**EXERCISE INSTRUCTIONS:** Transcribe the data exactly. Pictures stay out.

**AVAILABLE RECORDS:**
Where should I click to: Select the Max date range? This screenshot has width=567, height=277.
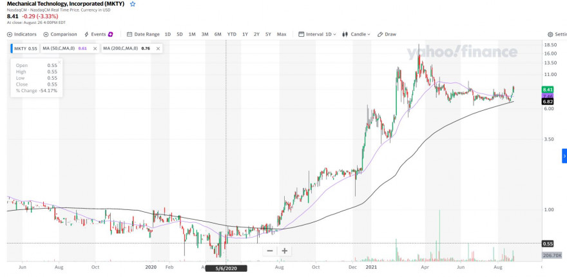pyautogui.click(x=282, y=34)
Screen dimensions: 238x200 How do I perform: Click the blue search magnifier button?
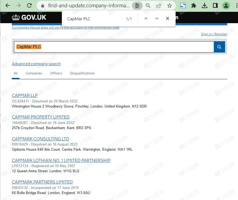(219, 47)
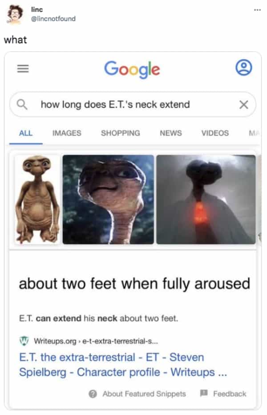
Task: Switch to the Shopping tab
Action: point(121,133)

**SOLUTION TO THIS EXERCISE:**
Where should I click to: Select the Max date range? This screenshot has width=567, height=277.
pyautogui.click(x=282, y=34)
Screen dimensions: 238x200 How do I perform: Click the blue search magnifier button?
(219, 47)
Task: Switch to the Shopping tab
Action: point(121,133)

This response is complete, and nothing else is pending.